Many long years I have sought in vain for the very pinnacle of disco. I knew that it must be out there somewhere, like some sort of Questing Beast roaming the Forest Sauvage, languishing in some dark, forgotten recess - perhaps re-imagined as some stripped-down arcade midi or on-hold switchboard track. For a disco song, little can eclipse (in my mind anyway) Gloria Gaynor's Never Can Say Goodbye, which manages to be at once sad, beautiful, nostalgic and totally groovy. But I could never find an instrumental piece to match it. The Hustle comes close, as does Love's Theme or Rise, but the Holy Grail was still missing, until one day there it was - a number called "Manhattan Skyline" by David Shire in what was in retrospect the most obvious place of all: the Saturday Night Fever soundtrack. And it's a piece within a piece; it starts with a typical so-so 70s-sounding intro, and then erupts from nowhere into this exquisite instrumental refrain/bridge/whatever (I don't know the term). It's one of those transcendental song moments, like the keyboard bit in "Clouds Across the Moon" or the chorus in "Shout to the Top" or a couple of far-too-short bits of Boogie Wonderland ("All the love in the world can't be gone...") and Disco Inferno ("Up above my head...").

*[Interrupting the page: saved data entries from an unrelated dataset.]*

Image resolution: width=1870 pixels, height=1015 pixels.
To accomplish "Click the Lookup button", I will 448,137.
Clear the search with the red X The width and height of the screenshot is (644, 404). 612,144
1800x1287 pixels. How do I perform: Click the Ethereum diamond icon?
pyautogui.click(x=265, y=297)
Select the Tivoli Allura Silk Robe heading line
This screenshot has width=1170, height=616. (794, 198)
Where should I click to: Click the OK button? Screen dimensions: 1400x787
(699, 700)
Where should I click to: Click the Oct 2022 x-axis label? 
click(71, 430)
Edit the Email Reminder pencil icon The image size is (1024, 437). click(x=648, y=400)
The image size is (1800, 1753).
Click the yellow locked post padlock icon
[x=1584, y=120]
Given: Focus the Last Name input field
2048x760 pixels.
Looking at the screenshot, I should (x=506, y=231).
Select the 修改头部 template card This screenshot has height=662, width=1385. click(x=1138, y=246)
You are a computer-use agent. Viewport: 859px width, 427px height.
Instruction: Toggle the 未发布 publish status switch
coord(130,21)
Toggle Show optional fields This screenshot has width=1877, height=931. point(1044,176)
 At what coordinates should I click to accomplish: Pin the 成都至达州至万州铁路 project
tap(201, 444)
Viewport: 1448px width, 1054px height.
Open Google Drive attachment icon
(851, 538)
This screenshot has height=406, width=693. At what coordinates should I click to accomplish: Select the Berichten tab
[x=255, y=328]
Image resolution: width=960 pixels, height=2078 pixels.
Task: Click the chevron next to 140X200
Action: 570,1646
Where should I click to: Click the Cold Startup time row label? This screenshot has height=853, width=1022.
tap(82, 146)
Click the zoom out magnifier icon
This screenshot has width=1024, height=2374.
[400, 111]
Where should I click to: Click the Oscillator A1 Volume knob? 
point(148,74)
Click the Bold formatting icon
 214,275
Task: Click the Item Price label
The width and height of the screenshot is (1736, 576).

No song is perfect from start to finish, but occasionally one has a seminal twenty seconds or so that is an order of magnitude sweeter than the rest. It's as if the composer was jamming oneday and happened upon it, but couldn't stretch it to 3 minutes, so just wrapped a normal song around it. Maybe I should put together a collection of these segments and try to explain why I think each is so great. I would also be curious to know if it's just me.